As for multicomponent alloy nitride film 110, its alloying component can comprise five to seven kinds of metallic elements, and comprises at least aluminium element, chromium element, ferro element.The percentage by weight that described aluminium element accounts for described alloying component is about 1.57wt%~11.18wt%.In one embodiment, each metallic element in the multicomponent alloy nitride film 110 accounts for the percentage by weight of alloying component for example less than 50%.In addition, except above-mentioned aluminium, chromium and ferro element, the alloying component of multicomponent alloy nitride film 110 also can be selected from least two kinds of elements in the group that cobalt, nickel, manganese, silicon, titanium and v element form.And, in the total amount of alloying component, the percentage by weight of chromium element is about 10.22wt%~33.67wt%, the percentage by weight of ferro element is about 11.00wt%~35.27wt%, the percentage by weight of cobalt element for approximately greater than 0 to 39.39wt%, the percentage by weight of nickel element for approximately greater than 0 to 36.33wt%, the percentage by weight of manganese element for approximately greater than 0 to 19.84wt%, the percentage by weight of element silicon for approximately greater than 0 to 9.10wt%, the percentage by weight of titanium elements be approximately greater than 0 to 15.51wt% and the percentage by weight of v element for approximately greater than 0 to 32.99wt%.
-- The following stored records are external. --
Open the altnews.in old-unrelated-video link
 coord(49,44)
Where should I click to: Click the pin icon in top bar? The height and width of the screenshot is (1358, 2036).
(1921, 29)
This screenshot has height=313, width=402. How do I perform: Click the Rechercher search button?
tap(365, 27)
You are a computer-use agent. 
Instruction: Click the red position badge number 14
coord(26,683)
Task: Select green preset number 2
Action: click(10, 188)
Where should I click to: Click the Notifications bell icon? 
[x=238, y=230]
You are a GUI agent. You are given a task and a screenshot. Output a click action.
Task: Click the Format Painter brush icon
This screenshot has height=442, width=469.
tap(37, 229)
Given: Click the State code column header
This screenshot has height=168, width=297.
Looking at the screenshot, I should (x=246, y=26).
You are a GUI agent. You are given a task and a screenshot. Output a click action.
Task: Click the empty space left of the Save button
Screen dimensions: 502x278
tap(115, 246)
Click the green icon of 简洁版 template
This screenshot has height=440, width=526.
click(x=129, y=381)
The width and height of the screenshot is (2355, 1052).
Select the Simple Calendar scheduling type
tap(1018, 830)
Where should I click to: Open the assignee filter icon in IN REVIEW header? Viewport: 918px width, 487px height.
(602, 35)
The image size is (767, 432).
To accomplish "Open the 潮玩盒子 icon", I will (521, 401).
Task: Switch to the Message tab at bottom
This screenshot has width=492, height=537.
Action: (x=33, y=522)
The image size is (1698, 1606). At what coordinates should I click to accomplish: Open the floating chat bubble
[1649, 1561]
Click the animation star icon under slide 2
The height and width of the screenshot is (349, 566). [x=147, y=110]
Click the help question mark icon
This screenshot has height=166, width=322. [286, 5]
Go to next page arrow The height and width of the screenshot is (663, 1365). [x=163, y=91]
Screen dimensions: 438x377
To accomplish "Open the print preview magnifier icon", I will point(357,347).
According to the multicomponent alloy nitride film 110 of above-described embodiment gained because of tool high rigidity and high abrasion resistance, and and 100 of the base materials of pottery gold copper-base alloy and so on have high tack, so that also characteristics such as related tool high rigidity, high abrasion resistance of the compound tool 10 that comprises multicomponent alloy nitride film 110.In this article, so-called high rigidity refers to that hardness is between about 24GPa to 38Gpa; So-called high abrasion resistance refers to that wear rate is less than 1 * 10
-5Mm
3/ Nm; And so-called high tack is that bond power is greater than 60N.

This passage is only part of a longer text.